Explore the material »
**a)** From the article on MENA television drama, output the part that opens with the words containing "The audience was" and closes with "note of optimism.".
**b)** In the article on MENA television drama, what kind of series is O3 developing?

Provided text »
· · · · ·

The audience was then treated to a ringside view of the lopsided content creation typical of the region. The pressure to produce drama for the 30-day Ramadan period, leaving very little for the rest of the year, was described as “insane” by one panelist.
“You cannot have one writer write a whole 30-episode drama in a couple of months, produce it in two-three months, and call the product world-class,” declared another.
Change is coming, said Badih Fattouh, CEO of Creative Ventures, driven by youth. With 25 years of experience in the industry having been the first to identify bankable hits such as The Voice and Arab Idol, Fattouh struck a note of optimism.
“The MENA audience is overwhelmingly young, and they have switched to VOD. While linear TV will not be replaced, the name of the game is coexistence between VOD, FTA and pay TV, each catering to a different profile of viewers. The entrance of international players will hopefully create a demand and spur local producers to elevate standards of production. We still have amazing local stories that have crossed borders.
“While linear TV will not be replaced … the name of the game is coexistence between VOD, FTA and pay TV” Badih Fattouh, CEO of Creative Ventures
“Take for instance Nobel prize-winning Naguib Mahfouz, who wrote about the poor on the streets of Cairo. What is missing, however, is constructive partnership between broadcasters and content creators that allows for a storyline and characters to be developed. Our workflow does not have this luxury of time that can produce something unique, and this is affecting the outcome.”
Chakra agreed that international players such as Netflix with a reported $8 billion, Apple with $2 billion and other platforms will eventually come to this region, “but you cannot just rely on Egyptian shows, you need to go more local with UAE dramas, Kuwait-based shows and so on to build a following for local content. Formulaic content will never travel.”
Optimistic about the future, Ismail reiterated that competition with outside players will create dynamism.
“Forget the billions of dollars. What is needed is much less to change the game. It takes few global players to come and invest $5 million each for original content. Local players such as Shahid Plus are about to start creating their own premium content and will have to intensify their efforts O3 is now moving away from the 30-episode formula and is developing a 15-episode Saudi series with a different approach to storytelling that we hope will become big. We need to experiment and take calculated risks, even if conditions are against us. Advertising is down 20-40%, and it is a wonderful time for collaboration and co-production. The usual commercial and ego-related issues are no longer roadblocks.”
Fattouh of Creative Ventures stressed that the mindset and format need to change.
“We spoke of the success of Turkish dramas, but we did not address the number of those dramas that get axed. In this region, by the time the feedback comes in for a 30-episode drama, the project is done. However, if you had the pressure to sustain ratings on a daily basis with the fear of being axed mid-season, productions would get sharper.”
Charting a pragmatic route forward, Aburiziq said: “We have a mix between scripted formats and original writing. We have excellent writers, but good original writing takes time. Hopefully, with the emergence of paid platforms, we will have liberty to talk about areas that are taboo.”
Moderator Korayem highlighted the shockingly low number of global recognitions the region has had, with the one Oscar nod coming from unlikely Algeria in 1969 and the one Emmy award from Jordan in 2008. The next globally viral drama could emerge from anywhere across the MENA, the panelists agreed.
As Ismail concluded: “The storytelling will be good. The production values will be better, and we will have that unique content that we dream about. We are not there yet. This is only the beginning.

· · · · ·

Data supplied »
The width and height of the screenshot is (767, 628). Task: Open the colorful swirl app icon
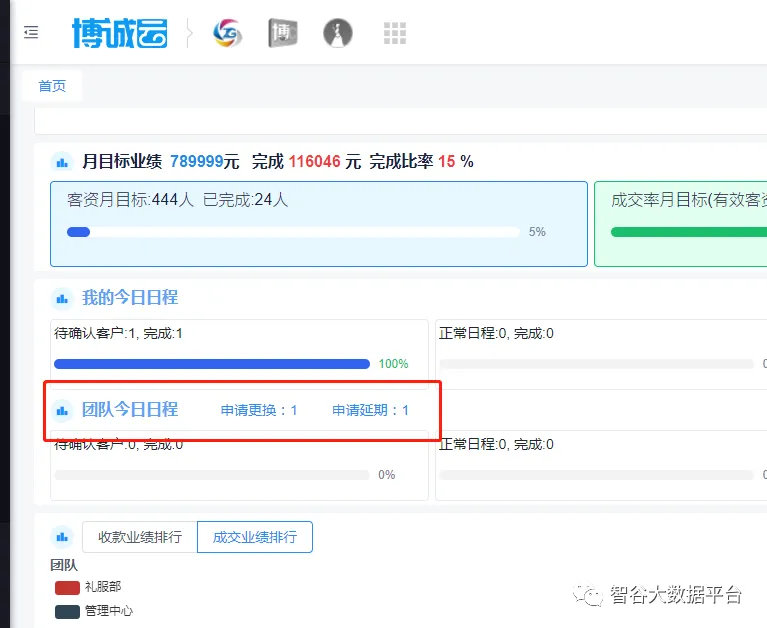(228, 33)
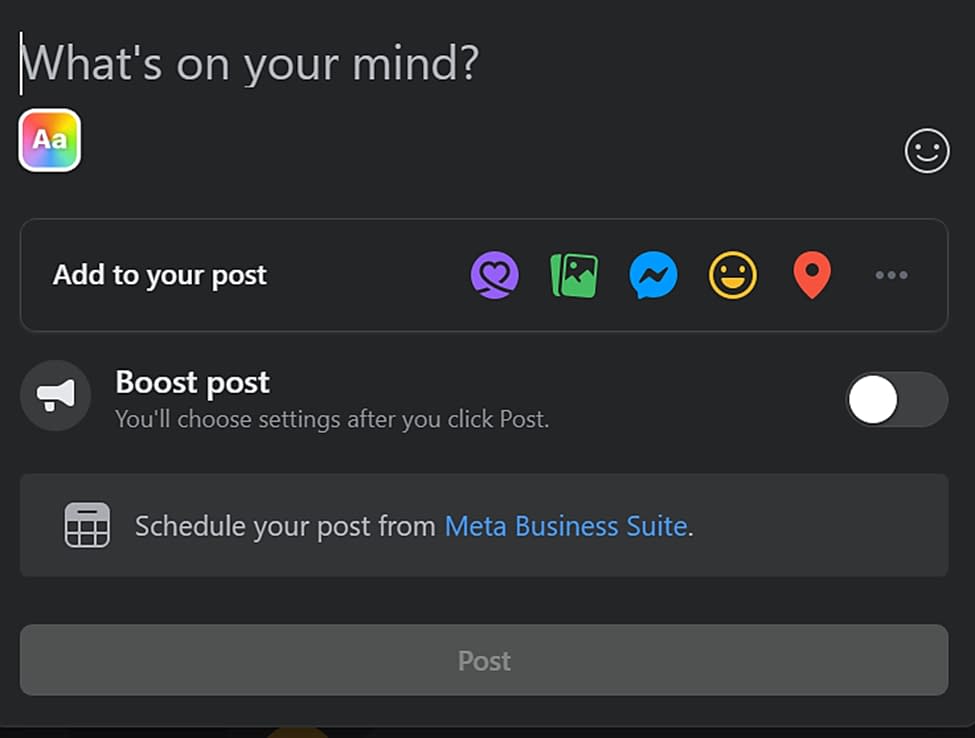Open the emoji picker at top right
975x738 pixels.
coord(926,152)
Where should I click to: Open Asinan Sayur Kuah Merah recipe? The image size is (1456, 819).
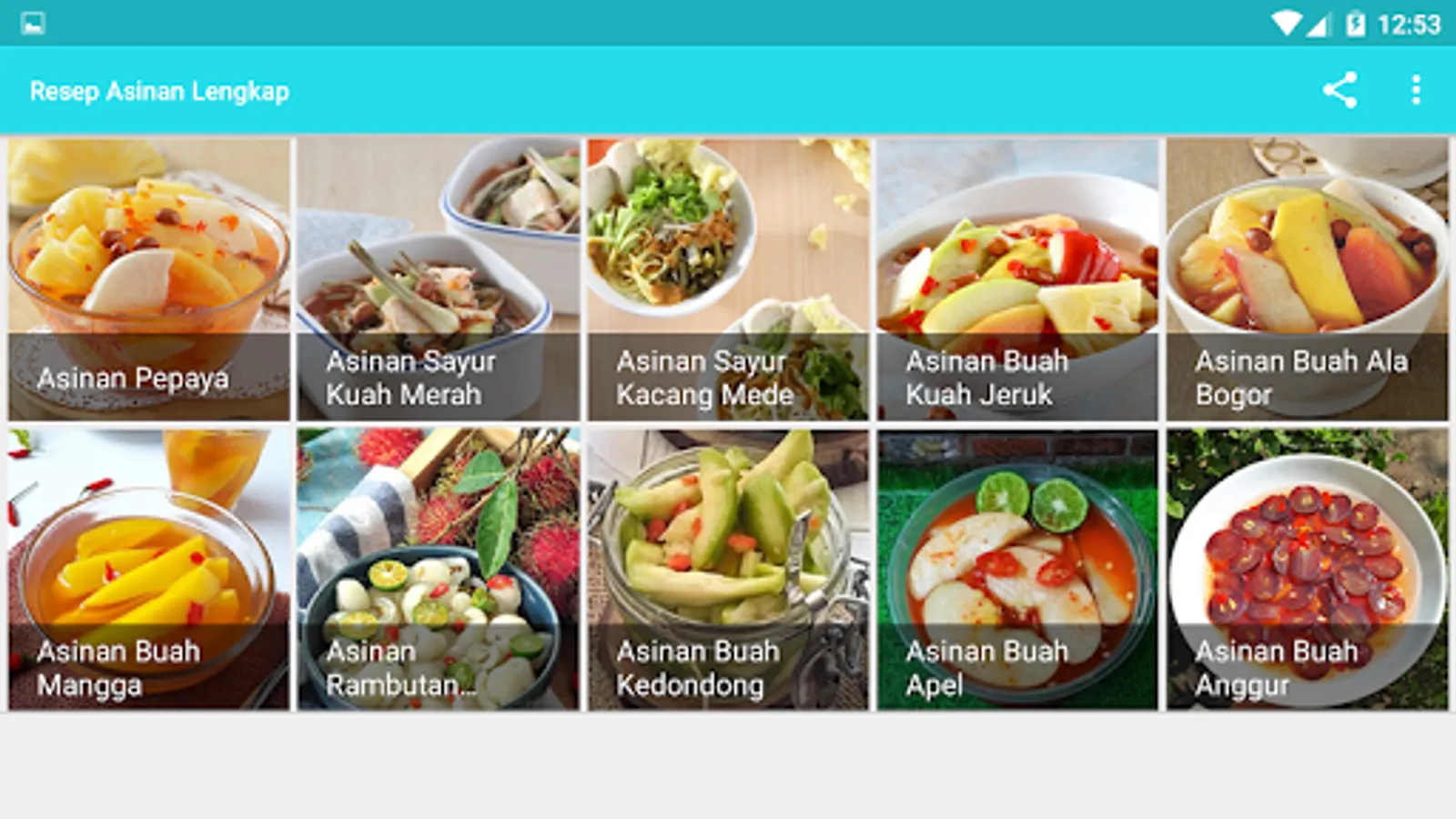(439, 279)
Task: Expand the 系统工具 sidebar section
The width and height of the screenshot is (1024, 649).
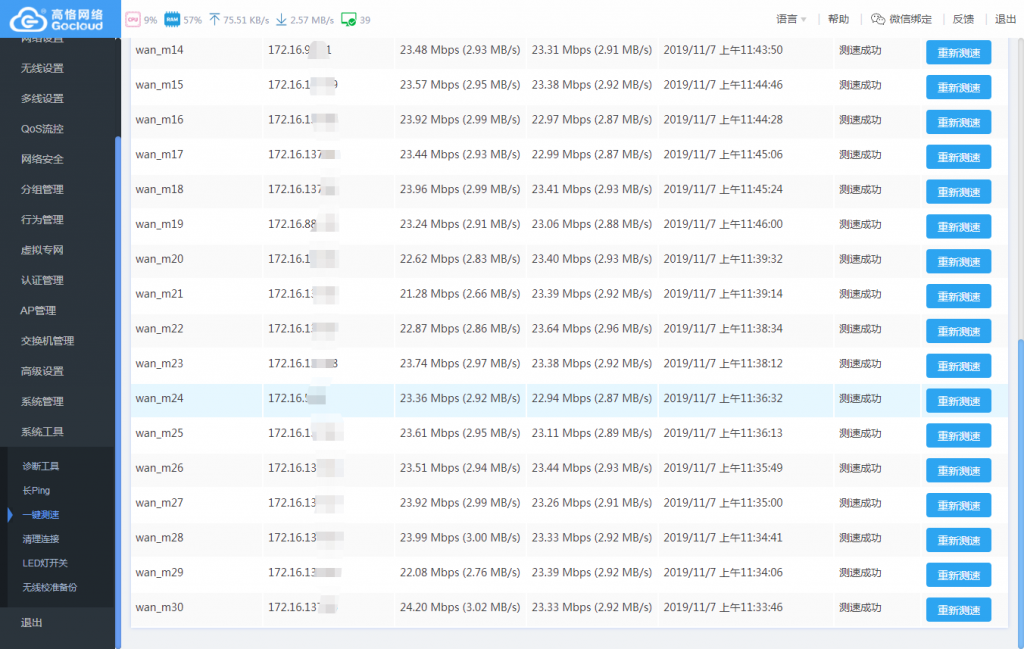Action: tap(42, 432)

· · · · ·

Outputs by task »
**a)**
The audience was then treated to a ringside view of the lopsided content creation typical of the region. The pressure to produce drama for the 30-day Ramadan period, leaving very little for the rest of the year, was described as “insane” by one panelist.
“You cannot have one writer write a whole 30-episode drama in a couple of months, produce it in two-three months, and call the product world-class,” declared another.
Change is coming, said Badih Fattouh, CEO of Creative Ventures, driven by youth. With 25 years of experience in the industry having been the first to identify bankable hits such as The Voice and Arab Idol, Fattouh struck a note of optimism.

**b)** A 15-episode Saudi series with a different approach to storytelling.